▶ [DESCRIPTION OF THE TASK] The line with "Where should I" marks the start; please set it down along with all later lines through the end of the material, exactly, leaving out pictures.
[[ GIVEN RECORDS open ]]
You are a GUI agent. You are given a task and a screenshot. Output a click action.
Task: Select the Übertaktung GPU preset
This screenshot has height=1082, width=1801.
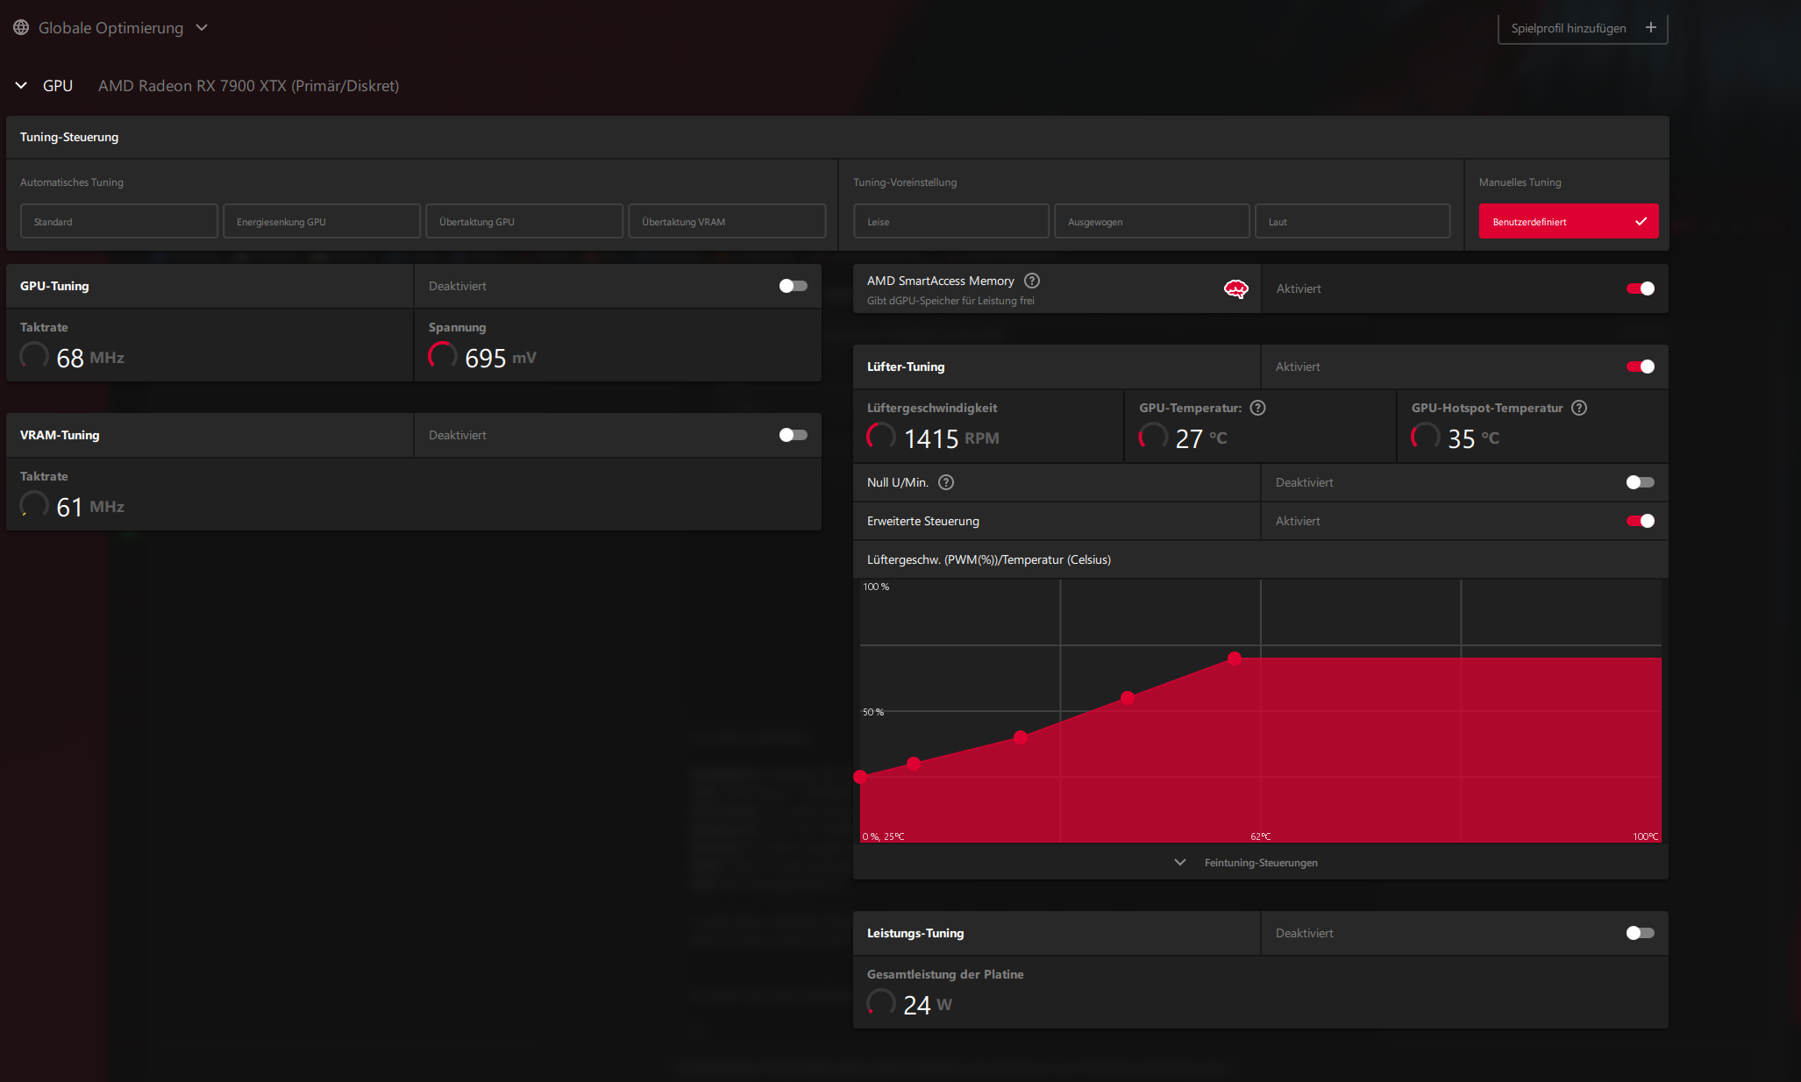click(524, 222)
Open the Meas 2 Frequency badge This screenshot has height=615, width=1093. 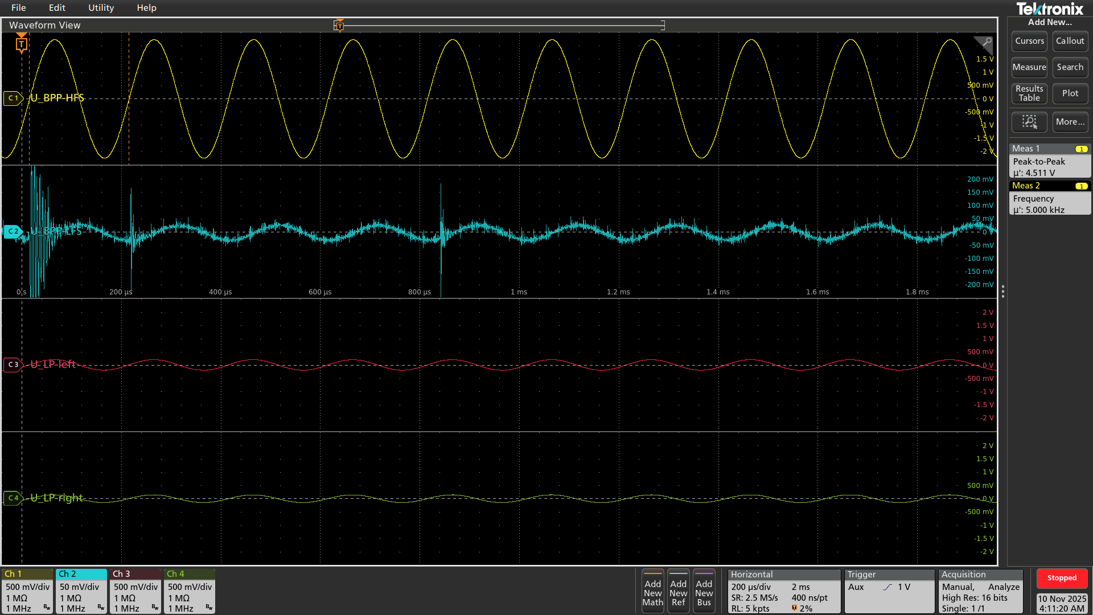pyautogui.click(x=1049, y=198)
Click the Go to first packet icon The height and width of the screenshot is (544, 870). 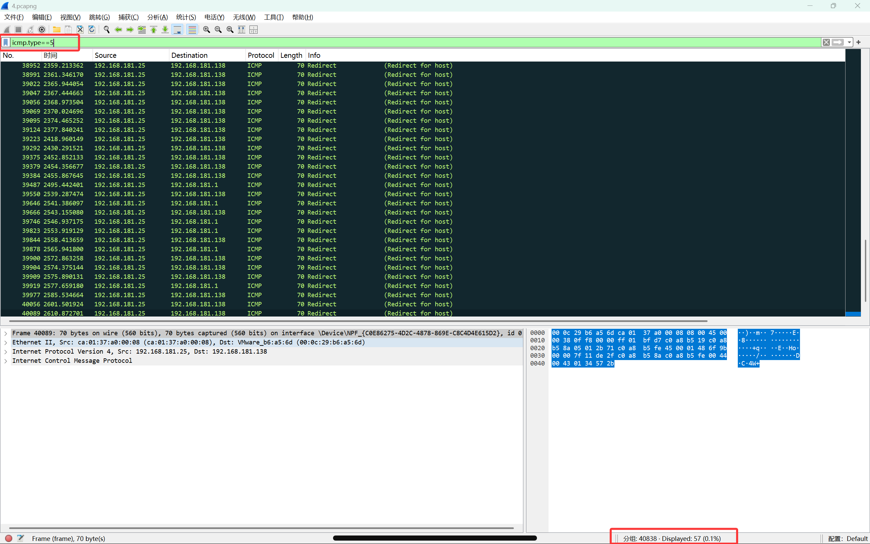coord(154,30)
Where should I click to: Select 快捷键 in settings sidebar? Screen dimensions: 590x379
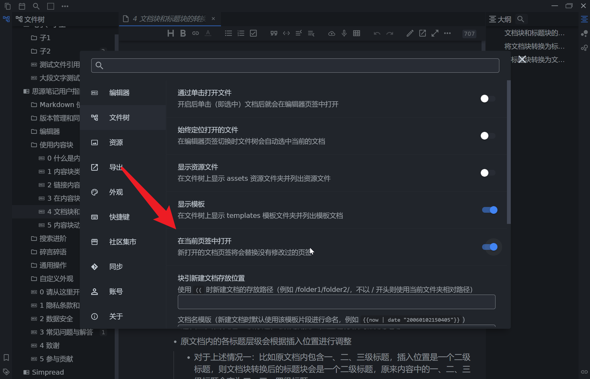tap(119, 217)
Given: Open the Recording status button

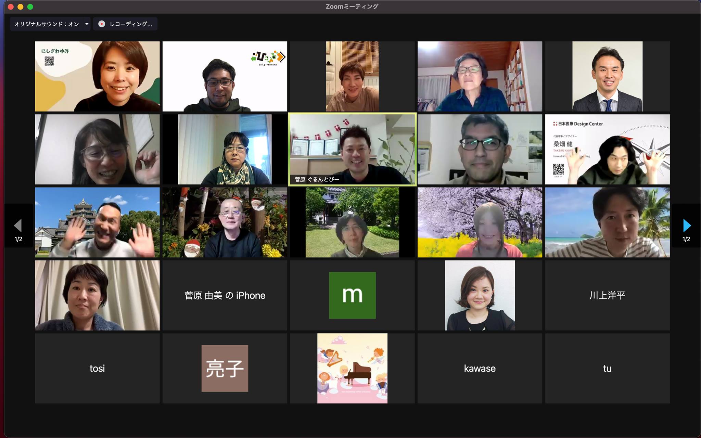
[[ GIVEN RECORDS closed ]]
▶ [WRITTEN ANSWER]
Where should I click to: Select 快捷键 in settings sidebar? Screen dimensions: 590x379
tap(119, 217)
Given: Open the Recording status button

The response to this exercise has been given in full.